Neurosurgeons at Sahyadri Hospital Dr Praveen Jain and Dr Vaijanti Belle said Eric died due to severe brain injuries. According to doctors, Heather’s condition — who too had sustained serious head injuries in the incident — is stable now. “She has been moved out of the intensive care unit to a private ward,” Jain said, adding that when the news of her husband’s death was broken to her, she suffered a shock but recovered later.
Doctors attending on Eric had said he had suffered multiple fractures on the skull and sustained brain injuries. He had slipped into coma after suffering a blow on the head.
Belle, who operated upon Eric, had said that he sustained multiple fractures on the skull as “the suspects had used sharp-edged weapons to assault him.”
Policemen at Deccan Gymkahana station carried out the panchanama in the hospital before the body was sent to the Sassoon general hospital for an autopsy.
Relatives and other family friends who were present at the hospital refused to speak on the issue. Assistant police inspector DS Mahajan who is investigating the attack on the US couple, said the two suspects — Gaphal Ashok Bhosale (20) and Amitabh Swastik Chavan (22) — arrested earlier are currently in magisterial custody. Police have been unable to make any headway in the case. No weapons and valuables have been recovered from the arrested suspects.

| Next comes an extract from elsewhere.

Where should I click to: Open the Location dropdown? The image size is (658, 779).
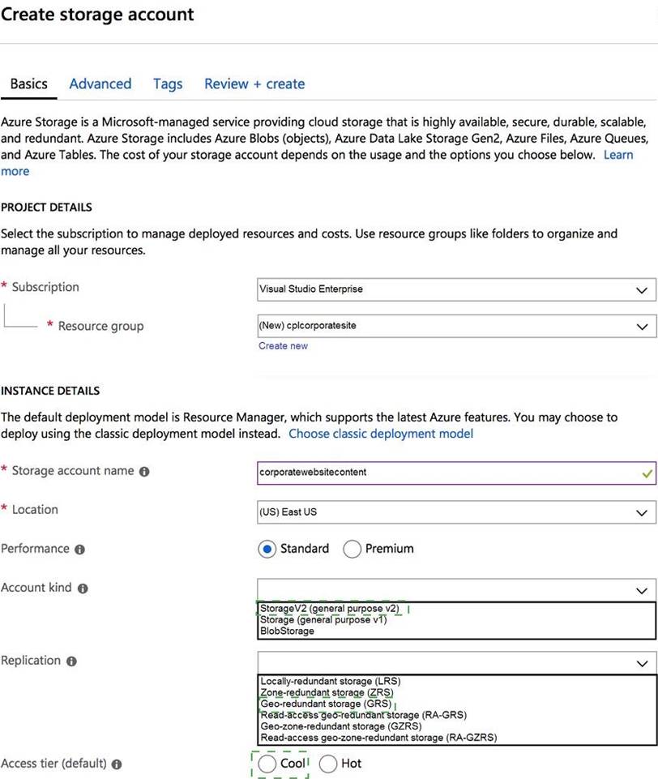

The attack on the couple had shocked local residents and followers of Meher Baba.
Heather and Eric were born into well-off families who met while studying at Stanford University. They gave up their lives of privilege to live in extreme simplicity in keeping with the philosophy of Meher Baba.
“Since 1971, they have chosen to live in a place that has long been about as remote as you can get from mainstream society,” a posting on the email by a member said.